I also know that some motor/ESC combinations have a hard time starting up instantly with a lot of power.  They will start with a small amount of power, but not a large amount.  I had a quad with very old BLHeli on it.  With motors stopped (Attitude mode) and the quad very slightly tipped, adding power, the lowest motor would not start, which ever motor was the lowest (because of the tilt), because it was trying to jump to a higher speed than the others.  The solution was to tilt the quad, to tilt that motor up slightly by hand while trying to restart the motors (GPS mast in the middle made this fairly safe).  Then it would start, and once running it would fly well.  I upgraded to latest BLHeli (that was perhaps 5 or more years ago) and the problem went away.  A jump from off to high power may be failing for you like it did for me.  You could test by setting tail motor on a 2 position switch (tail ESC directly connected to RC receiver), with one switch position being motor off and the other being medium power.  See if it will start.  Warning, in the old days, I have seen motors burn a wire if it is hard to start and you try to start suddenly with too much throttle.  If you find a combination (motor, ESC, settings like timing or 1 notch slower than the fastest startup (slowest being for heli throttle)) that will start the tail with this switch, then I bet it will start after a dive.  :)

Does BLHeli etc have an ESC governor mode that responds quickly to stick changes?  That could work because the ESC will see the motor slowing down and automatically add power?

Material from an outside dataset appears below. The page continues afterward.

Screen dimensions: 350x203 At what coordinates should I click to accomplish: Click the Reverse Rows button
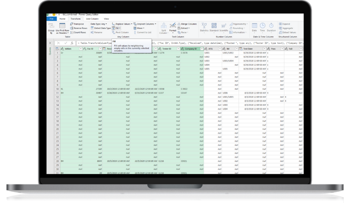tap(79, 28)
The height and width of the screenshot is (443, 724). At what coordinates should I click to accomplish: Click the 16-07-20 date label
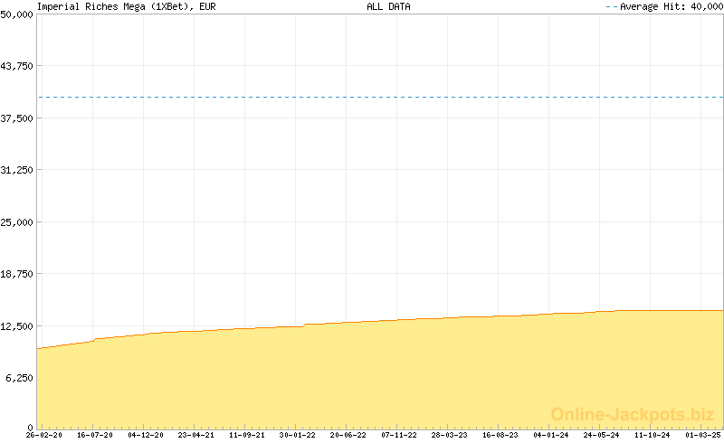95,435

There are other brands of firmware (Betaflight) that support bi-directional DShot ESC protocol where the RPM gets sent back to the FC.  As I recall they use this to program a vibration notch filter (RPM Filtering) for the accels or gyros.  I wonder if they can use this for a governor mode?
Title: Re: Converting 250 size Heli tail from torque tube to motor drive
Post by: jcg1541 on April 24, 2022, 05:52:14 pm
Something there sounds a little fishy...  The FC should maintain the neutral pulse position for the tail.  Neutral collective has the least drag and will run the tail motor more slowly.  I wonder if the fast air over the tail just momentarily stops it (like if the tail drifts a little and air blows backwards through it) and then it won't start back up, or simple left right wiggle will slow it down.  (Careful, dangerous of course) You might test this by throwing a rag into the tail while it is idling.  When you remove the rag how quickly does it start up?  I know that setting the neutral (idle) for quadcopters, if I set it very low and stop a motor, it will not start up again at that very low setting (I usually use SimonK because I got many ESCs for less than $4 each years ago).
"momentarily stops it " is whats happening. It doesn't happen indoors without wind blowing and without hard maneuvers. It has to be outdoors. When the tail is thrown around at 100kmph, everything is possible. I gain thinks that even with RPM 1, the yaw is still too strong because the tail is thrown around simulating an over yawing, and so the only option is to go down to RPM 0.
It gets very complicated that ESC can technically be scaled to spin at a minimum at something like RPM 5. But, if you want your heli to be covert, sitting without drawing attention, minimum RPM 5 is not an option. Anduril Ghost 4 is one example. And yes, 250 heli can go over 100kmph routinely, if see the last 3 seconds of my video here, it shows the horizontal speed alone is 82kmph.
https://www.youtube.com/watch?v=6CroBa29c7I
Title: Re: Converting 250 size Heli tail from torque tube to motor drive
Post by: TheOtherCliff on April 25, 2022, 08:16:30 pm
To make my long story much shorter...

My experience with my quad with very old BLHeli says that ESC firmware version would not start up from zero when there was a jump from signal throttle zero to medium.  This very old firmware _would_ start with a much smaller jump from signal throttle zero to low speed.  And the problem was corrected by simply flashing newer ESC firmware.  I think this may be what is happening to your tail.  And it can maybe be corrected entirely in the ESC as my firmware change showed for my problem.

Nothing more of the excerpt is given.